I am told that for a matrix $A\in \mathbb{R}^{2,2}$ with complex eigenvalue $\lambda=a+ib$ and associated complex eigenvector $v \in \mathbb{C}^n$ then $A=PCP^{-1}$ where $P=\begin{bmatrix} \text{Re } v& \text{Im } v\end{bmatrix}$ and $C=\begin{bmatrix}a&-b\\b&a \end{bmatrix}$.

I know that $A$ must be invertible because it has 2 distinct eigenvalues; I know that $C$ must be invertible because $\text{det} C = a^2 + b^2 \ne 0$, but am not sure how we know that $P$ is invertible.

I know that $$Av = (a+ib)v = av + ibv $$

Further calculations show that $$\text{Re}(Av)=A(\text{Re}v)=a\text{Re}v + b \text{Im}v$$

Can I state that because $A$ is invertible, $Av \ne 0$ and thus $\text{Re}(Av) \ne 0$, which implies that $a\text{Re}v + b \text{Im}v = 0$ does not have a nontrivial solution and therefore $\text{Re}v, \text{Im}v$ must be linearly independent? Not sure if my reasoning is correct.

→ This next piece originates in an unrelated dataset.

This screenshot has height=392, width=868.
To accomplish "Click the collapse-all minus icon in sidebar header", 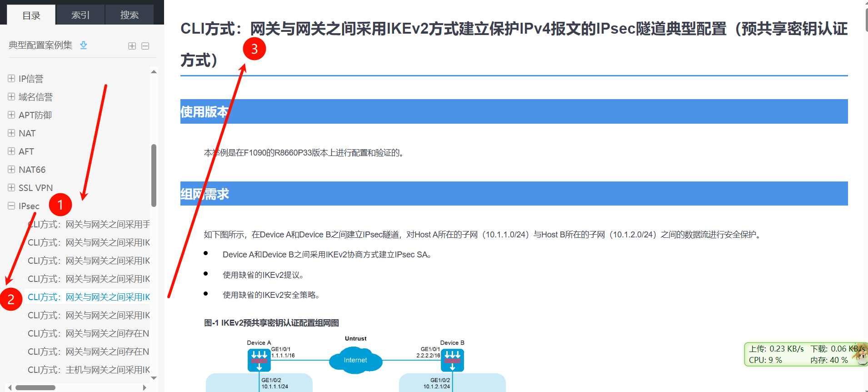I will [x=145, y=46].
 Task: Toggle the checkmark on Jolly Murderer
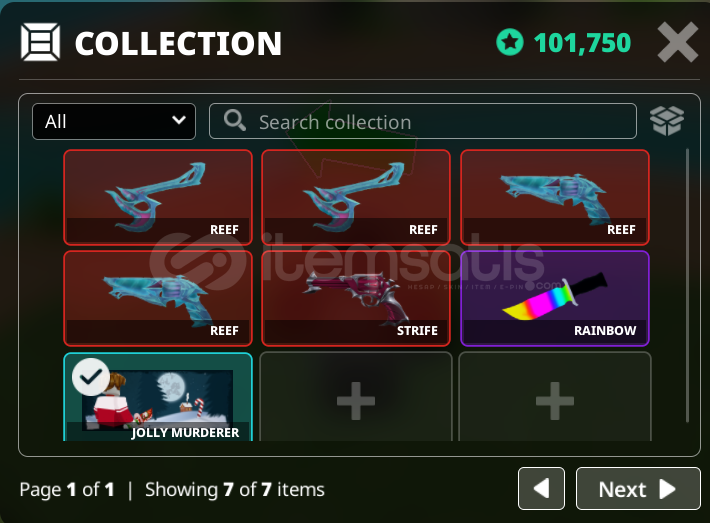(91, 377)
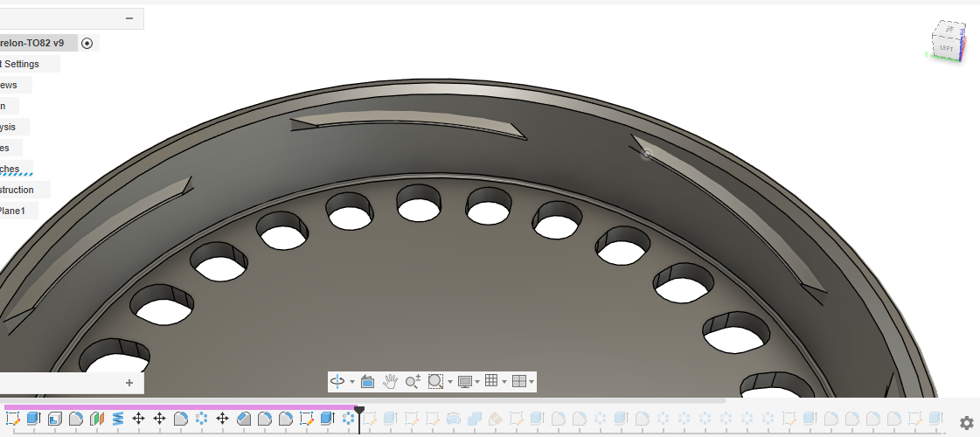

Any help greatly appreciated!

  • 1
    $\begingroup$ One thing to note: $Av \neq 0$ does not imply that $\mathrm {Re}(Av) \neq 0$ if no more restrictions. $\endgroup$
    – xbh
    Jul 11, 2019 at 0:52
  • $\begingroup$ Use the fact that $v$ and $\overline v$ are linearly independent. $\endgroup$
    – amd
    Jul 11, 2019 at 0:54
  • $\begingroup$ If $A$ in invertible then every matrix $A_i$ in $A=A_1A_2A_3$ is invertible ( $ \det A=\det A_1 \det A_2 \det A_3$) $\endgroup$
    – Widawensen
    Jul 11, 2019 at 9:23

2 Answers 2


Observe that if $Av=\lambda v$, then $\overline{Av} = \overline{\lambda v} = \overline\lambda \overline v,$ but since $A$ is real, $\overline A=A$, so $\overline v$ is an eigenvector of $A$ with eigenvalue $\overline\lambda$. This implies that if $\lambda$ is complex, then $v$ and $\overline v$ are linearly independent. If we have $$c_1\Re(v)+c_2\Im(v) = \frac {c_1}2(v+\overline v) - i\frac{c_2}2(v-\overline v) = {c_1-ic_2\over2}v+{c_1+ic_2\over2}\overline v = 0,$$ then we must have $c_1=c_2=0$ because $v$ and $\overline v$ are linearly independent.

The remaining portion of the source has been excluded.